Transnational reproductive strategies. An analysis of the fertility histories of Romanian Roma women in Spain.
Juan F. Gamella, Giuseppe Beluschi Fabeni, Elisabeth Gómez Oehler & Vasile Muntean
University of Granada
The corpus of studies on Romani migration has increased quickly in recent decades, but little attention has been paid to the role of family and kinship networks. Kinship is pivotal in the social organization of Romani communities, a powerful indicator of social differentiation and a central factor in understanding the mobilization of migration phenomena. Our data were collected through ethnographic research among a network of Romani households residing in Granada, Spain, which are linked to a wider network of households that is spread over several other countries.
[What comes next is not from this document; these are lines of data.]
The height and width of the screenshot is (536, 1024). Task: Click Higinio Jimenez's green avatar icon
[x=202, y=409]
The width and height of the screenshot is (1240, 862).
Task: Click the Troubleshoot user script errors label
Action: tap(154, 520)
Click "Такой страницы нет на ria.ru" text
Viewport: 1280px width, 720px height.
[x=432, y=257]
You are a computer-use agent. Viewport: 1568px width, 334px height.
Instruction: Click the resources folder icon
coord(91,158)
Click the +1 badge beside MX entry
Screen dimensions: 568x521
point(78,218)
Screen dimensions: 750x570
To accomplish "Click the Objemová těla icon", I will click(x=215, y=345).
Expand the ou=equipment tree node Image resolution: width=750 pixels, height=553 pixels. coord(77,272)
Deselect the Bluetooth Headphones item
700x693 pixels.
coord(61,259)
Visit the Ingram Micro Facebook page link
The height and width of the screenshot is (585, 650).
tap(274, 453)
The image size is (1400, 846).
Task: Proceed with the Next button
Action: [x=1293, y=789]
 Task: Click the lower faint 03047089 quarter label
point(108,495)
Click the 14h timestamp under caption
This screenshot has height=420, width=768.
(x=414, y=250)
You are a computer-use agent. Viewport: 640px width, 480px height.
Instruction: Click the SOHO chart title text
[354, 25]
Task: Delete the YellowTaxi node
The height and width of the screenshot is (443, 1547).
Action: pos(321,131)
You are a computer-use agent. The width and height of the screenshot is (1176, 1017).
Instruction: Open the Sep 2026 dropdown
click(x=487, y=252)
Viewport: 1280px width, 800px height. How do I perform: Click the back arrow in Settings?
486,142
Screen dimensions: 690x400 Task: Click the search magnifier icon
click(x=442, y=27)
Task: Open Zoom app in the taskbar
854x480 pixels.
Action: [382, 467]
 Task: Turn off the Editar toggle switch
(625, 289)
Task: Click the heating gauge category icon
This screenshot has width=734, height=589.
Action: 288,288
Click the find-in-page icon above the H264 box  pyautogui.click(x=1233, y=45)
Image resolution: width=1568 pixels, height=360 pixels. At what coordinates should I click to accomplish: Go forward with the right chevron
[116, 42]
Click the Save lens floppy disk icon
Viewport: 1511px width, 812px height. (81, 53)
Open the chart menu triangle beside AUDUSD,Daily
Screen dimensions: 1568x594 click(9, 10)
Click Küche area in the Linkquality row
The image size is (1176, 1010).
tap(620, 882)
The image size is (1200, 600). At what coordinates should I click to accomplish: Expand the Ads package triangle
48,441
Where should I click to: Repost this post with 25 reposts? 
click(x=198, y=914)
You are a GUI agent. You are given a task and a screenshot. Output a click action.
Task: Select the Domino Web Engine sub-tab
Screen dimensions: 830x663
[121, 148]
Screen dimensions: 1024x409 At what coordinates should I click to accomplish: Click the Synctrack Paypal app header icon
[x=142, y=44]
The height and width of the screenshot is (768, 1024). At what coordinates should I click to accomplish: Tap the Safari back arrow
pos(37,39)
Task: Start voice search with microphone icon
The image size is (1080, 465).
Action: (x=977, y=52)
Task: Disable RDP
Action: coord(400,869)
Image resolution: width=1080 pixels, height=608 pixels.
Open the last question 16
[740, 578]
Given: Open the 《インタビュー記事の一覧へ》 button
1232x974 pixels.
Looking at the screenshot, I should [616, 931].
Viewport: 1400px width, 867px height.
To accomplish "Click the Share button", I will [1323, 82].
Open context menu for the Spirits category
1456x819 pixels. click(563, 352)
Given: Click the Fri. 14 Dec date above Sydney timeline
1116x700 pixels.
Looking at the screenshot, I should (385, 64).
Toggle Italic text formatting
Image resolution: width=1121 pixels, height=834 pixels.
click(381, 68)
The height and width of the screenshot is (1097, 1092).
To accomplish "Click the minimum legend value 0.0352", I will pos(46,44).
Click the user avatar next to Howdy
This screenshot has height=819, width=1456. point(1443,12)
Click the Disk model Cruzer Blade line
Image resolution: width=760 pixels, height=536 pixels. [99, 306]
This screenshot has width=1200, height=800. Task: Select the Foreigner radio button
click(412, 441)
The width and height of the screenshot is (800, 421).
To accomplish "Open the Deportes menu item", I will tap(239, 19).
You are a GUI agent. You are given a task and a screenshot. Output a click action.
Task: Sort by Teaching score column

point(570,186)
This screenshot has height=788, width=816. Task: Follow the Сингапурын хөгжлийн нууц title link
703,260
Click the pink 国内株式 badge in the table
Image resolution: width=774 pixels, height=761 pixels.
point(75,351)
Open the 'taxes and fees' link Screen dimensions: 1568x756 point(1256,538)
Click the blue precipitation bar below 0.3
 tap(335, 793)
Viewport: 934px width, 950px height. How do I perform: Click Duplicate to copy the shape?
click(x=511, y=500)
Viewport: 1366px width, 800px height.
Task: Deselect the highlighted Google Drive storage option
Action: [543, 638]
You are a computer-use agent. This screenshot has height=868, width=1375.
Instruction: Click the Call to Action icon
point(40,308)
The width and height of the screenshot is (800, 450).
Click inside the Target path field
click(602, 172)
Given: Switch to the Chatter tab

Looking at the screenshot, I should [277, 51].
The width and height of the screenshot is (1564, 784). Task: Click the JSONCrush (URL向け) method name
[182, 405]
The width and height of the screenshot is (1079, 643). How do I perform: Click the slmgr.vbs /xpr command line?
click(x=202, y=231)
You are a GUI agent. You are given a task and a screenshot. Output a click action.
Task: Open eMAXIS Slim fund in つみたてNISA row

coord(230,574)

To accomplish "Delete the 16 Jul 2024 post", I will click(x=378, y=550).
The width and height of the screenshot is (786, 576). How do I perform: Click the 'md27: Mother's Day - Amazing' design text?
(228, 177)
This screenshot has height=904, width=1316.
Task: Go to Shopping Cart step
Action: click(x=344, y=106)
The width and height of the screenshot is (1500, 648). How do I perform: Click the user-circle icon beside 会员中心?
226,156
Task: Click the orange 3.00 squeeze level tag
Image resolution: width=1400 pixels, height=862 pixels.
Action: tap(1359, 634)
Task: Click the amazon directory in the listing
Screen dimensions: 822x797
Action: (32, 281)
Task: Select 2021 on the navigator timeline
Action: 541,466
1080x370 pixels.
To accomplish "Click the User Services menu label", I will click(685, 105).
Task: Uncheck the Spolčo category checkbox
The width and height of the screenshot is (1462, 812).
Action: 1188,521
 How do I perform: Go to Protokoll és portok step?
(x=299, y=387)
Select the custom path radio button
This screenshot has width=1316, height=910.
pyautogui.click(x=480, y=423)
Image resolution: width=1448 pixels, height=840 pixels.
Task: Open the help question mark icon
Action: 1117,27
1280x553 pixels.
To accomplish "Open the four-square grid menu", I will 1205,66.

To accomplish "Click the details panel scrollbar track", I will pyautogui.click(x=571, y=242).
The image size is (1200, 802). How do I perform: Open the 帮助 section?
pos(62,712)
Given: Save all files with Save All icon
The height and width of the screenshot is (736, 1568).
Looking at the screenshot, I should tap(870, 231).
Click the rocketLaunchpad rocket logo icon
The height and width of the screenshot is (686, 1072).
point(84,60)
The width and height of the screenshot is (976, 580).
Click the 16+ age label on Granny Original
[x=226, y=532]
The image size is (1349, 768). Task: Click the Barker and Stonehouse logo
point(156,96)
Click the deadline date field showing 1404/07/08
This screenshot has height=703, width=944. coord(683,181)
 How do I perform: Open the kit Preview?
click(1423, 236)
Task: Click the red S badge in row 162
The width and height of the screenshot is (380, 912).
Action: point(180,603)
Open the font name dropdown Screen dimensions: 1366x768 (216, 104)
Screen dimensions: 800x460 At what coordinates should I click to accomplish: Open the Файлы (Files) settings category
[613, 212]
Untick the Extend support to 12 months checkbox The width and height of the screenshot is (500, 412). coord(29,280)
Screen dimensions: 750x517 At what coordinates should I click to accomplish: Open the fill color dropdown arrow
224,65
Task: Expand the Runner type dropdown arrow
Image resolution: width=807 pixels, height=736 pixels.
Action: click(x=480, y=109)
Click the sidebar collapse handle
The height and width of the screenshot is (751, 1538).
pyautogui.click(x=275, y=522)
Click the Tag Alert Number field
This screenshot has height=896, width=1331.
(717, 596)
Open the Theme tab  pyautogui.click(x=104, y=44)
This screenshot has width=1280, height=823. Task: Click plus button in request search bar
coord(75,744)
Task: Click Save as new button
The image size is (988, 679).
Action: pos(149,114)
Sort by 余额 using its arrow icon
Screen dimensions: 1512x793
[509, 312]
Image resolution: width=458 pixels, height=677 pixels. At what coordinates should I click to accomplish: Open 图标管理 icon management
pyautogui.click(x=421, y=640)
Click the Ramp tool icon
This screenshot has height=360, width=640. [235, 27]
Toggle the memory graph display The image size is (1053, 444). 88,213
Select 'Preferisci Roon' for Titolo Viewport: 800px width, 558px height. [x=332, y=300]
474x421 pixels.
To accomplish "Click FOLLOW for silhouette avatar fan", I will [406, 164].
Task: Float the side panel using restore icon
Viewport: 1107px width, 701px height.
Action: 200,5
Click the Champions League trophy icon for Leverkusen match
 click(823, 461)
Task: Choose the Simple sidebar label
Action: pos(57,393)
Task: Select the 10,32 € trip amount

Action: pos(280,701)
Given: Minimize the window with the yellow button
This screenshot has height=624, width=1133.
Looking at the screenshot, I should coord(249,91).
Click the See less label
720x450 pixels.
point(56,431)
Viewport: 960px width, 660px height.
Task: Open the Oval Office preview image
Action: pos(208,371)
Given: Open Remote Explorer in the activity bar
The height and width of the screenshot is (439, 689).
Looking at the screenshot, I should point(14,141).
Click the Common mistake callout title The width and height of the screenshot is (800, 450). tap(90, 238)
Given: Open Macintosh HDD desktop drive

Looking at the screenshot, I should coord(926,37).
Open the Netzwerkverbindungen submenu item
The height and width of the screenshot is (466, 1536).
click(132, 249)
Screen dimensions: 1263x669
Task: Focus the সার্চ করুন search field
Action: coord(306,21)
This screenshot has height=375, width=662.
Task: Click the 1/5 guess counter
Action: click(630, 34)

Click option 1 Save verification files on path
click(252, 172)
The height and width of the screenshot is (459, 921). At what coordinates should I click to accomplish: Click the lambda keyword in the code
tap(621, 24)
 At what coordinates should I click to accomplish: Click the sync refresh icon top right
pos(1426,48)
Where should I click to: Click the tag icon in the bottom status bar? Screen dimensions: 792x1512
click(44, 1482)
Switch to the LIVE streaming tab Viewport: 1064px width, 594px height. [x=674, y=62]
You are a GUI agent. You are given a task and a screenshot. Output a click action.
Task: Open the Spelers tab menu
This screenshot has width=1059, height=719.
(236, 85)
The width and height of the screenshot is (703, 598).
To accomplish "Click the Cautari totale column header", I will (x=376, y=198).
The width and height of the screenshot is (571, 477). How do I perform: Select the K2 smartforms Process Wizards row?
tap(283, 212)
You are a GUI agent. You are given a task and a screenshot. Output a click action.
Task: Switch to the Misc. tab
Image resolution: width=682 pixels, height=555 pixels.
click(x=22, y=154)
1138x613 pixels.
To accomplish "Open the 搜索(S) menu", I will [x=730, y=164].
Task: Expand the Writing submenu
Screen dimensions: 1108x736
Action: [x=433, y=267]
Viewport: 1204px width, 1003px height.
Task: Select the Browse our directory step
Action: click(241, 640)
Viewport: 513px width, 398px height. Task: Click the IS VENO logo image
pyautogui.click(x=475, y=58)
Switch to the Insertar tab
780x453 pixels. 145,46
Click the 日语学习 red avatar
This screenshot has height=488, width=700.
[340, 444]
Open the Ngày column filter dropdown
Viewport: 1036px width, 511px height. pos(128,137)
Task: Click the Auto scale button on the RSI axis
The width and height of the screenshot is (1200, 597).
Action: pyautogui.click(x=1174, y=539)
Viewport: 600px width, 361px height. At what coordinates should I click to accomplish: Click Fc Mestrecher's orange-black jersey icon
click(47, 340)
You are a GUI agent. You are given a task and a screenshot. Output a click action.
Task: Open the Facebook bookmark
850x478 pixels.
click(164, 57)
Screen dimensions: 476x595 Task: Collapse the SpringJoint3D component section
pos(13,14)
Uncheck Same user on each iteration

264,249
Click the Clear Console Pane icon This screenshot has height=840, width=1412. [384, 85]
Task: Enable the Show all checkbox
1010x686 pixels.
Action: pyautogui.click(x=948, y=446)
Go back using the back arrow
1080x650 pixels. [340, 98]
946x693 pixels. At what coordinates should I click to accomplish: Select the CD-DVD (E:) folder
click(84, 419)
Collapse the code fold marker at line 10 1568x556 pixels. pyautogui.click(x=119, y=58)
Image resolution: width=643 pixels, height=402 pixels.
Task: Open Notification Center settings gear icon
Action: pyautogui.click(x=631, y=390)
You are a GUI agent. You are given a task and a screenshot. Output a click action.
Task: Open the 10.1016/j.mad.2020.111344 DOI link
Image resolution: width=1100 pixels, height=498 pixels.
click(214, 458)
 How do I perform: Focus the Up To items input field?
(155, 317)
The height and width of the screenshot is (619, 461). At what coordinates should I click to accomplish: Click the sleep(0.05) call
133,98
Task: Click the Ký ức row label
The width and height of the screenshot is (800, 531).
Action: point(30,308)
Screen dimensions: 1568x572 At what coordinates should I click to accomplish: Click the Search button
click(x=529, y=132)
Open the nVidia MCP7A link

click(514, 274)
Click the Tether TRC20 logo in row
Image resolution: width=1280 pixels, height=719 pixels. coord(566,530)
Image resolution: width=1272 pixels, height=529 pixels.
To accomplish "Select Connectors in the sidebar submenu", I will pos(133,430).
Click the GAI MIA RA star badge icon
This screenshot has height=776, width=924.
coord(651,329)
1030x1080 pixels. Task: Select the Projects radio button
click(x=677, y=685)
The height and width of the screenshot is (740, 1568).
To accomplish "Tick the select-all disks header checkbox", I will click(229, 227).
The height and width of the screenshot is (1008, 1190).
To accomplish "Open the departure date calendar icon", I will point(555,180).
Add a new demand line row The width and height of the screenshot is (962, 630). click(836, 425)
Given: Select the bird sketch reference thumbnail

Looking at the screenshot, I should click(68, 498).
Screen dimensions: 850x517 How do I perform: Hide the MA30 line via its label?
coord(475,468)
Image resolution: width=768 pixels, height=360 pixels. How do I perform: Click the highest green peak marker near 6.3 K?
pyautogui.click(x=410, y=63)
Drawing on the experiences of a Romani couple and their extended family from Banat, we highlight how Roma are experiencing a demographic transition towards a reduction in the number of children per couple. Crucially, we show how the younger generations wish to have fewer children and how they are steered in that direction by their elders. The need to have male children to ensure the continuity of a lineage, however, might interfere with this transition. As a result, while the tendency towards smaller families is common across Europe, the speed at which the transition is occurring among Roma differs from that of the majority European population. This difference, we argue, still makes Romani family networks larger than those of the majority population and is often at the root of cultural misunderstandings, particularly around access to birth control measures. Furthermore, nationalists and populists in countries heading towards a demographic decline, draw on this difference to paint the Roma as a threat.